Svy: number of observation??

Menglu Peng

Join Date: Aug 2019

Posts: 8
#1

Svy: number of observation??

09 Aug 2019, 14:42

Dear Statalists,
I am using a large scale national dataset for my analyses. Since it is complex survey data, I am using the svyset command to let STATA know the survey design characteristics. Below is my code:
. svyset psu [pweight=W3W2STUTR],strata [STRATA_ID] vce (linerized) singleunit(centered)

I have a variable named mtheff11, which has 5435 missing values out of a total number of 25206 observations (showing below)

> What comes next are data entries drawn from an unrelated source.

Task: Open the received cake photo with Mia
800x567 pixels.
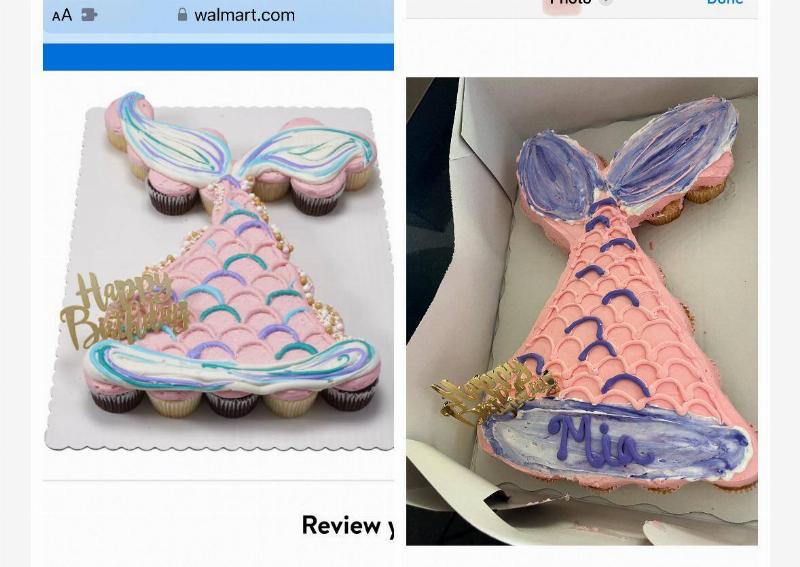Action: (x=582, y=311)
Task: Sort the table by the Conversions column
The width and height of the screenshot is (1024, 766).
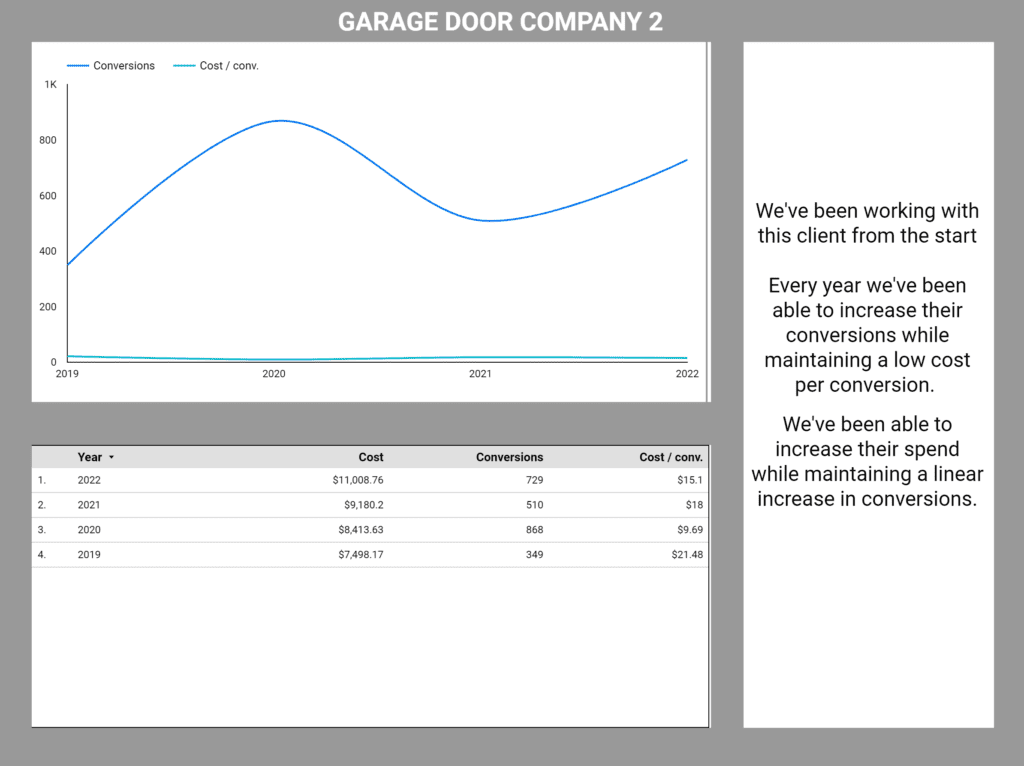Action: 510,457
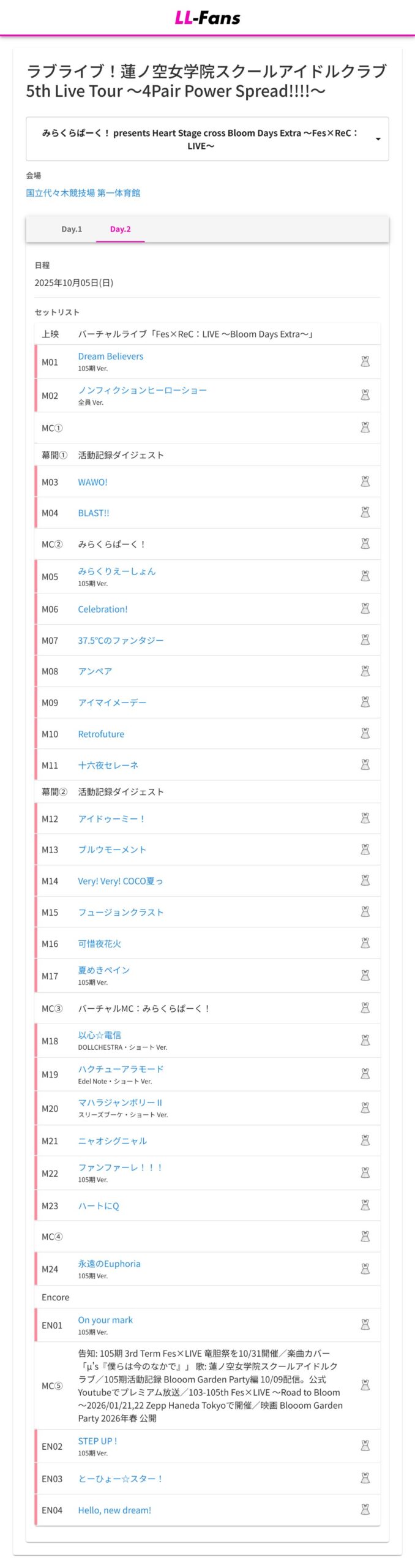Click costume icon on the MC① row
Screen dimensions: 415x1568
(365, 428)
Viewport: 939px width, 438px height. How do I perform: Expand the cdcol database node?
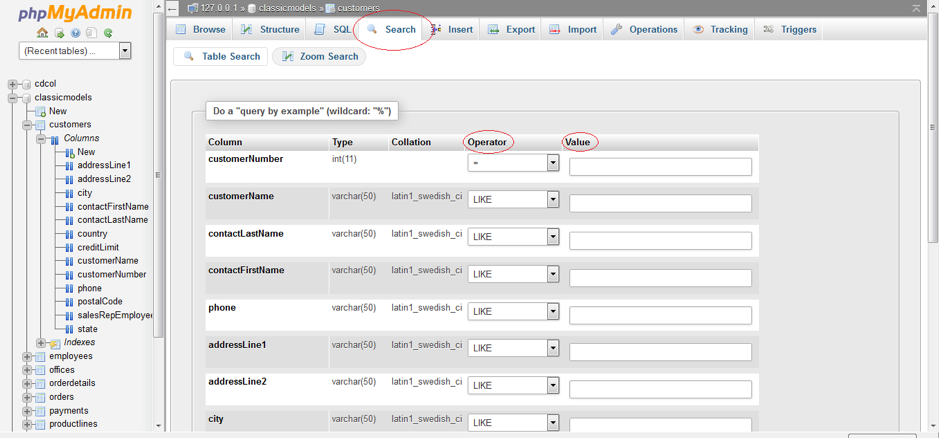(13, 84)
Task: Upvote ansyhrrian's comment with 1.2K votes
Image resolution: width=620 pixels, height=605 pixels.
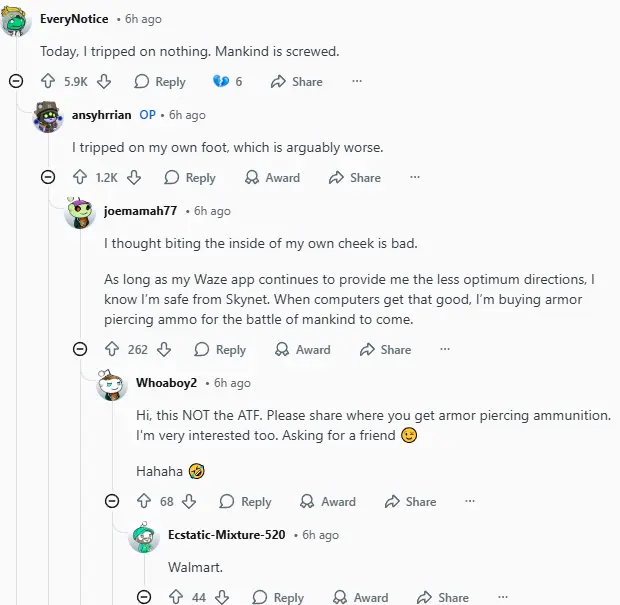Action: 80,178
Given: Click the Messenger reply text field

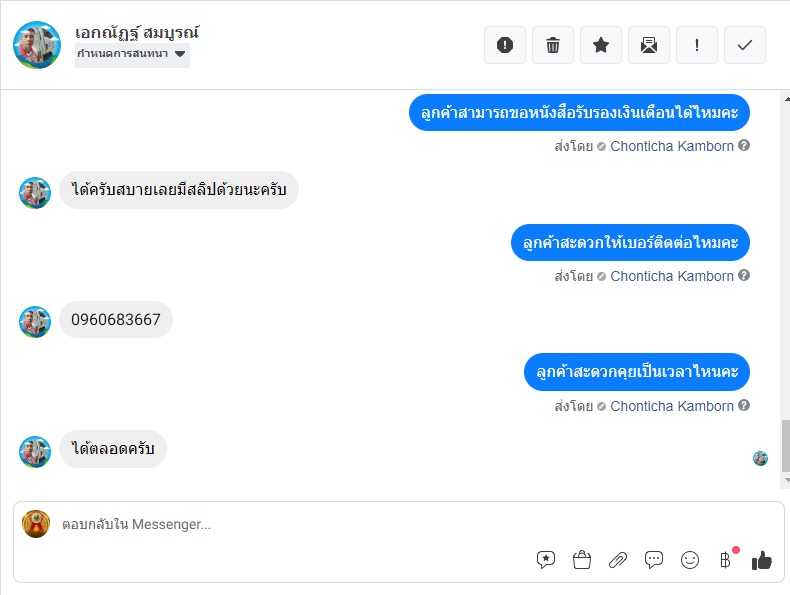Looking at the screenshot, I should click(300, 524).
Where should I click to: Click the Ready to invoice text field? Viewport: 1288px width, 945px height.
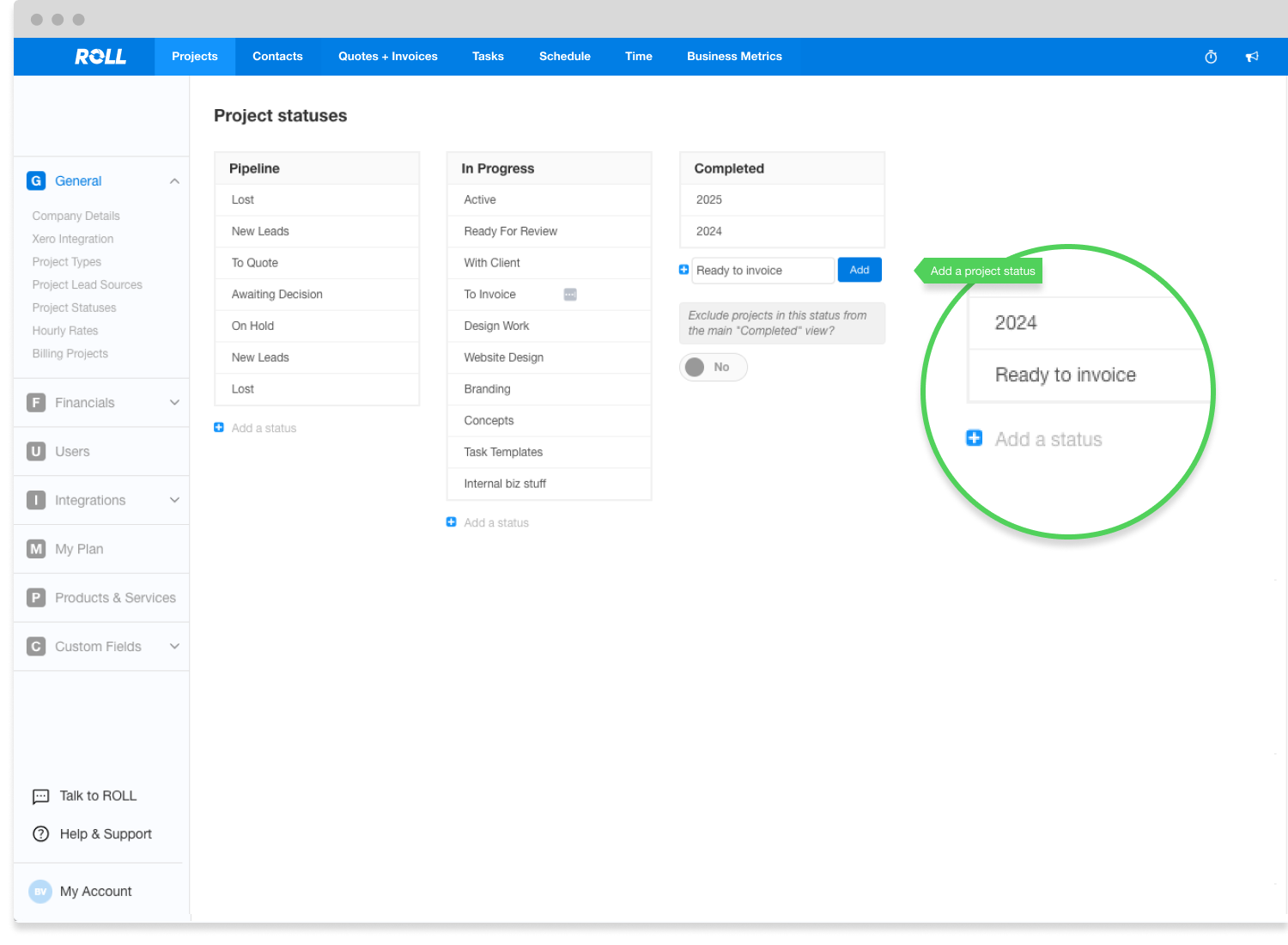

When I use svy: prefix to calculate its weighted mean, the number of observations=24607 (showing below). But the thing is the variable mtheff11 has 5435 missing values. Only 19771 observations have value on this variable. Where did the number 24607 come from? Can anybody give me a hint on how STATA calculated the number of obs? I feel confident that I am using the right code to calculate the mean for the variable I am interested in. Thank you so much!!
Tags: None
Richard Williams

Join Date: Apr 2014

Posts: 4946
#2

09 Aug 2019, 16:52

What happens if you do not use singleunit(centered) or specify some other singleunit option?

-------------------------------------------
Richard Williams, Notre Dame Dept of Sociology
StataNow Version: 19.5 MP (2 processor)
EMAIL: [email protected]
WWW: https://www3.nd.edu/~rwilliam
Comment
Menglu Peng

Join Date: Aug 2019

Posts: 8
#3

13 Aug 2019, 09:59

Thank you, Dr. Williams, for your response!! I tried different singleunit options, such as missing, scaled, certainty, but they all produce the same number of obs, which is 24607. I also tried not to include the singleunit part, but I still get 24607 observations. I noticed that if I change the pweight variable, the number of observations change as well. So I am guessing this issue is related to sampling weights. Does STATA use this number of observations to calculate the Standard Error for estimation, although we only have 19771 values on this variable? Looking forward to your reply! Thank you so much!!
Comment
Richard Williams

Join Date: Apr 2014

Posts: 4946
#4

13 Aug 2019, 10:37

I can't reproduce the problem. I will give my usual advice to make sure Stata is up to date.

You could try posting an extract with dataex, but make sure the svyset variables are included and that the example data are enough to replicate the problem.

-------------------------------------------
Richard Williams, Notre Dame Dept of Sociology
StataNow Version: 19.5 MP (2 processor)
EMAIL: [email protected]
WWW: https://www3.nd.edu/~rwilliam
Comment
Menglu Peng

Join Date: Aug 2019

Posts: 8
#5

13 Aug 2019, 11:14

Thank you, Dr. Williams! The thing is I am using one of the NCES restricted-use data, which is the High School Longitudinal Study of 2009. I am not allowed to share the data in any form, so I am guessing extracting some example data to replicate the problem is not allowed either? My only hope is to find information regarding how the number of observations is calculated with survey data in STATA. But I do not know whom I should reach to~~ Do you have any other suggestions? Thank you so much!!
Comment
Richard Williams

Join Date: Apr 2014

Posts: 4946
#6

13 Aug 2019, 11:30

I would write to Stata tech support. Not being able to provide any data will complicate things, but perhaps they will recognize the issue.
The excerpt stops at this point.